They are obtained from plant or animal raw materials by extraction and in the presence of ether. Unlike carbohydrates, which all have a similar structure, lipids include compounds with entirely different structures.


Fatty acids are divided into:
  • Monounsaturated, the existence or not of a double bond in their molecule (1 double bond)

  • Polyunsaturated (two or more double bonds)

  • Saturated (no double bond) and the structure of the double bond in "cis" (cis) and "trans" (trans) fatty acids.


The human body uses lipids as:
Energy stores

The human body stores carbohydrates, glycogen or starch, a source of quick access to energy production. However, storing lipids (triglycerides) is more important because it gives a much more significant amount of energy than carbohydrates.

Building materials

The bilayer of each cell's cell membrane is formed from lipids (phospholipids, cholesterol).

Messengers

Steroid hormones are lipids that organisms use to transmit messages. Lipids include many classes of compounds, but here we will look at the most basic ones, which are triglycerides, phospholipids (lecithin), sphingoglycolipids (brain components) and steroids (cholesterol).


Here we are referring to fats (such as cholesterol) from the diet, which can be stored in adipose tissue (body fat). Lipids are broken down into smaller components called fatty acids and used for energy. Therefore, lipids are simple chains of fatty acids that are joined together.



The role of lipids in the body

1. Lipids are used by the body to build cell membranes, and they are the main structural component of cell membranes.
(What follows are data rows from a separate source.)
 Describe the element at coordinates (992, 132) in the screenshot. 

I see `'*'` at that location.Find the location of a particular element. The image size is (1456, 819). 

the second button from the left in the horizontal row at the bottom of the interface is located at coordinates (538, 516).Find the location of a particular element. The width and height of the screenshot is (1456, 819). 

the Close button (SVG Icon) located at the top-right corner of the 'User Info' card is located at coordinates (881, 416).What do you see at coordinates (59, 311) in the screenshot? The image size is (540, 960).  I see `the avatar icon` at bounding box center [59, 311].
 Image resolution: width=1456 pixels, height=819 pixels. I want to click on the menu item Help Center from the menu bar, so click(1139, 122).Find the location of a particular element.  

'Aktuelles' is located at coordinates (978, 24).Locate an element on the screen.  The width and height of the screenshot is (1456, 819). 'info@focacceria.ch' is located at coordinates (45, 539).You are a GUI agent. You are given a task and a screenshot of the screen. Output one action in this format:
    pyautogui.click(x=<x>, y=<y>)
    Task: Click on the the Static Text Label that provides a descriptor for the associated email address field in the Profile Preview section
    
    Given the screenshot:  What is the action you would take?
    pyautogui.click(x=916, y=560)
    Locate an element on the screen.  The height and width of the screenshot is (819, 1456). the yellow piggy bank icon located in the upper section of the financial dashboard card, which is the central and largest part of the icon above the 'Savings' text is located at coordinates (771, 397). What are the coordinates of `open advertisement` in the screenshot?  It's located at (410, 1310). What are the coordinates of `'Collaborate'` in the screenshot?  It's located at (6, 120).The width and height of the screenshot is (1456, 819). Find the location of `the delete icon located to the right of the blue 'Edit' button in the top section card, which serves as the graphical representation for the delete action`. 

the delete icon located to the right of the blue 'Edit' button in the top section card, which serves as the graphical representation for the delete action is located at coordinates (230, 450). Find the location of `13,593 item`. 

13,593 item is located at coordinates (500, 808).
2. They store the sugars in the so-called fat stores, which are also the body's energy stores, offering humans 30-35% of energy.


3. They participate in the protective coverings of the organs as insulators (help to keep the body temperature constant)


4. They take part in the mechanisms of immunity.


5. Hormone production, vitamins A, E, and K, sex hormones and adrenal hormones belong to lipids.


6. Some lipids form compounds of great biological importance, with proteins (lipoproteins) and sugars (glycolipids) forming a structural component of cell membranes.


The main functions of lipids

1. Energy production and storage. Fat is the ideal raw material for energy production since each gram yields 9 kcal, in contrast to carbohydrates and proteins, which produce 4 kcal.


2. It protects vital organs such as the heart, liver, kidneys, spleen, brain and spinal cord. It also insulates the body, thus reducing the loss of heat, resulting in an increase in each person's resistance to fluctuations in temperature, especially to the cold.


3. They act as solvents for fat-soluble vitamins and help transport these fat-soluble vitamins: A, E, D, and K.


4. They help suppress hunger. Due to their chemical structure, stomach emptying is delayed up to 3.5 hours after digestion, and the stay of fat in the stomach cavity results in the delay of hunger phenomena.


Triglycerides

It is one of the basic lipids found in food and is the form par excellence in which the body stores this fat in adipose tissue to use during fasting as energy.


Triglycerides are organic compounds whose structure consists of a glycerol molecule (as a major carrier) attaching 3 fatty acids (fatty acid esters and glycerol), hence the name.


The breakdown of lipids and triglycerides in food occurs in the intestine and then in the periphery, where more extensive processing takes place before they reach their final destination, the liver. They yield free fatty acids stored as fat when not used for energy production.


1. Unsaturated fats = Healthy (good) fats

Which we mostly find in plants than in animals and are usually in liquid form, and we consider them healthier. Which are divided into two other subcategories such as:

  • Monounsaturated: with or without a double bond in their molecule = 1 double bond.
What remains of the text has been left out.